Obesity tied to poorer sperm quality
Adding to evidence that obesity may affect a man’s sperm quality, a new study finds that obese men tend to have less-mobile sperm than their thinner counterparts.
Studies have come to conflicting conclusions as to whether obesity impairs a man’s fertility. But several recent ones have found that obese men tend to have poorer quality sperm than leaner men do - including lower sperm counts and fewer progressively motile sperm, which refers to sperm that swim forward in a straight line rather than moving about aimlessly.
In the new study, published in the journal Fertility and Sterility, researchers from Argentina evaluated semen samples from 749 men who were each part of a couple seeking help for fertility problems.
They found that the 155 obese men tended to have fewer motile sperm and fewer rapidly moving sperm than their normal-weight and overweight counterparts.
Obese men also had generally lower levels of neutral alpha-glucosidase, or NAG - an enzyme secreted into the fluid of the epididymis, which is a structure at the back of the testes where sperm mature and acquire their motility.
The concentration of NAG in the semen is considered a marker of how well the epididymis is functioning.
“To our knowledge, ours is the first study proposing a deleterious effect of obesity on epididymal function,” lead researcher Dr.
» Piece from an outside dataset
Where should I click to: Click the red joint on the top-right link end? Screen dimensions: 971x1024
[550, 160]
Ana Carolina Martini, of the National University of Cordoba in Argentina, told Reuters Health in an email.
However, the effects she and her colleagues found on sperm quality would not have a significant effect on a man’s fertility, according to Martini.
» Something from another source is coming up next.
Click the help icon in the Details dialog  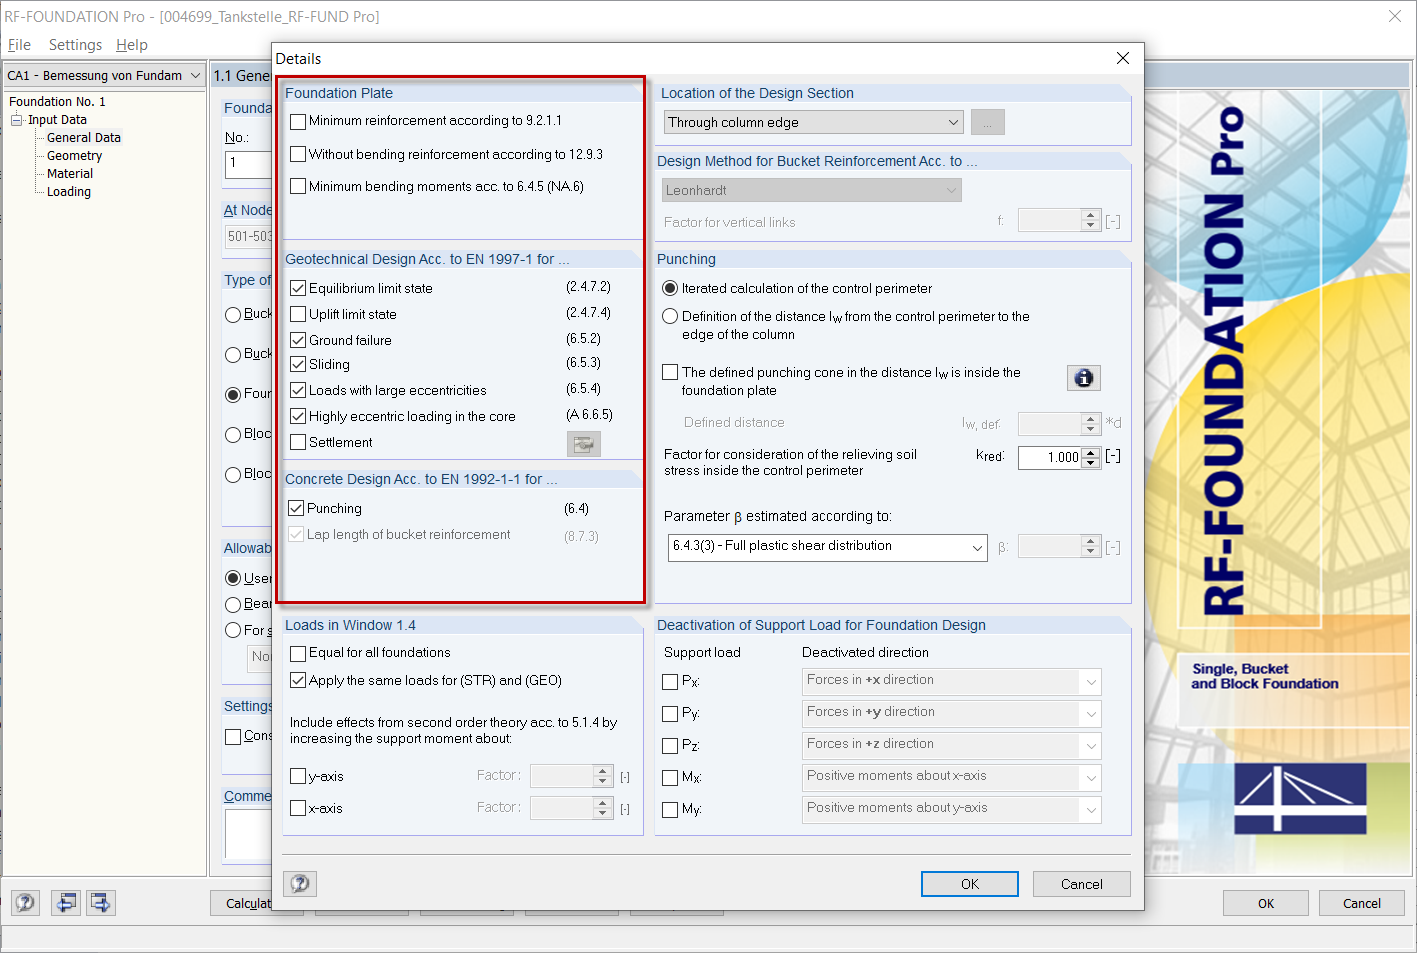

“A man would not become sterile because of some weight increase,” she said.
While the study linked obesity to lesser sperm motility, it found no effects on other measures of semen quality, including sperm count, testosterone levels and the percentage of normally shaped sperm.
Still, Martini said, it might be possible for an obese man to improve his sperm quality by shedding some weight. Research has shown that weight loss can reverse the imbalance in reproductive hormones that is linked to obesity, she noted.
The study had a number of limitations, Martini and her colleagues point out. One is that it focused on men who were part of couples with fertility problems; whether the findings extend to obese men in general is unknown.
Another is that the researchers gauged obesity using the men’s body mass index, or BMI, a measure of weight in relation to height. The problem is that BMI does not directly reflect a person’s level of body fat, and other studies have suggested that abdominal fat is more closely related to sex-hormone levels than BMI is.
More studies, the researchers conclude, are needed to better understand the relationships among obesity, sperm quality and fertility.
“Because the incidence of obesity is growing,” they write, “it is expected that the number of obese men with reduced fertility will increase as well.”